City Paper is not for tourists
Richard Cowan, the embattled executive director of the National Organization for the Reform of Marijuana Laws (NORML), plans to blow the joint by the end of the year. The former Texas oil man, who professionalized and expanded the pro-pot organization, submitted his letter of resignation on May 30, citing his desire to work in the “international cannabis reform movement.”
As Washington City Paper reported last month (“Reefer Madness,” The District Line, 5/26), five former NORML board members are suing Cowan, accusing him of ousting them illegally from the board, mismanaging the group’s funds, and taking NORML money to fund his jet-set lifestyle.

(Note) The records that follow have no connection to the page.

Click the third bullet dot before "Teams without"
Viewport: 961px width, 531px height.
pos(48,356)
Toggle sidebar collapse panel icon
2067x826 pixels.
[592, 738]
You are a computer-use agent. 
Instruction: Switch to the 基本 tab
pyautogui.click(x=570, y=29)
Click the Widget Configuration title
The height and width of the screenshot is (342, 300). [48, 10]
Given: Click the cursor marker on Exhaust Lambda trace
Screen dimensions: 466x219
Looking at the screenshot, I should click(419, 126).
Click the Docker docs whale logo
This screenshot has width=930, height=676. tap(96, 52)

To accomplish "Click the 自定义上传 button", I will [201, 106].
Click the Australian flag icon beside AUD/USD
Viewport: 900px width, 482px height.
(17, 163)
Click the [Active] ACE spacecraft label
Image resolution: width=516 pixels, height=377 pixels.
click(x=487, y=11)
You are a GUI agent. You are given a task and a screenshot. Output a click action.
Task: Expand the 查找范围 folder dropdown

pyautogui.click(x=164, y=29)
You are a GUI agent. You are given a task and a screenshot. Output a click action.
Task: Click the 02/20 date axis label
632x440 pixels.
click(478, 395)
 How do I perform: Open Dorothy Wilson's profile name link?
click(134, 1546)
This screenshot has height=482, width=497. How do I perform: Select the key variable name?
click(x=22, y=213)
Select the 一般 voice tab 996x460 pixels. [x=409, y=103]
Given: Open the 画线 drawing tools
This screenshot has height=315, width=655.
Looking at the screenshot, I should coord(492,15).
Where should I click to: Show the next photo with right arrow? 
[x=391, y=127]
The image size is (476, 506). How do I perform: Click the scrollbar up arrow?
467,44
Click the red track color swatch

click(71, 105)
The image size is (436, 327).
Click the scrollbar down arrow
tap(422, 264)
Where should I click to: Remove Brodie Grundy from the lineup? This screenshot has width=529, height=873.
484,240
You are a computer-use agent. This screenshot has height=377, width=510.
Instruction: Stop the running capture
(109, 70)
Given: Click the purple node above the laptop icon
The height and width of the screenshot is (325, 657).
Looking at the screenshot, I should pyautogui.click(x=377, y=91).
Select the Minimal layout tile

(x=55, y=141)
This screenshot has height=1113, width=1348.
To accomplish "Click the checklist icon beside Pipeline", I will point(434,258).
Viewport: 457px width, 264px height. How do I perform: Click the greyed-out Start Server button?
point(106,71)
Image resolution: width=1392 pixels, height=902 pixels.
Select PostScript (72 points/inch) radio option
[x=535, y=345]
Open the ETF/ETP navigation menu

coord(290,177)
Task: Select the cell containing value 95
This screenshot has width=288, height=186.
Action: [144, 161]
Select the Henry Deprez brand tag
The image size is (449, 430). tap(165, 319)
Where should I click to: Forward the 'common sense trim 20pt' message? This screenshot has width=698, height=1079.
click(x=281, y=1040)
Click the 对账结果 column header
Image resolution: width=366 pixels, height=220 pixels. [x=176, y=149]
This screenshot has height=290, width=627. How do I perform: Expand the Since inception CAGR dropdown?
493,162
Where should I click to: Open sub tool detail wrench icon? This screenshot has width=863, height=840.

Cowan was traveling and unavailable for comment. But Keith Stroup, NORML’s founder and current board member, believes that the executive director quit to escape from the escalating organizational warfare. “I think [Cowan] felt that if he took himself out of the line of fire that hopefully the lawsuit would go away,” Stroup says. “He was a little weary of fighting these internal battles.”
Cowan’s rambling three-page “valedictory” to NORML family and friends makes little mention of his legal troubles. He thanks everyone but the Academy for supporting him during his tenure, and makes self-effacing testimonials to staff and board members.
But the NORML chief alludes to the lawsuit at the center of the group’s “civil war” toward the end of the letter. Ever melodramatic, Cowan writes, “I hope my departure will lessen the zeal of those in the movement who seem to have developed such an obsessive hatred of me that they have lost their moral compass. So long as they lie, I wear their enmity as a badge of honor, but I regret that they are willing to destroy NORML and the movement just to take shots at me. If they rejoice at my departure, so be it. Now I hope that they will let NORML go about its job.”
A lawyer for the disgruntled former board members who brought the suit against Cowan was less florid. “I heard he’s fleeing the jurisdiction,” says Carlos Sandoval of McLean, Va.’s Grossman & Sandoval. “I think his actions speak for themselves.”
But NORML board Chairman Lester Grinspoon, a professor of psychiatry at Harvard University, sees Cowan’s departure as an indictment of the politics of pot smoking.
“Dick Cowan’s resignation…is just another manifestation of the fractiousness of the marijuana reform movement,” says Grinspoon. “His loss as national director should generate some serious thinking about how the millions of people who feel some indebtedness to this remarkable plant can find an effective way of uniting around the common goal of reforming marijuana laws.”
In his letter, Cowan says he will work until the end of the year to allow time for NORML to find a replacement. Meanwhile, Sandoval says, the plaintiffs are proceeding with their suit, which has been placed on the mediation track in D.C. Superior Court.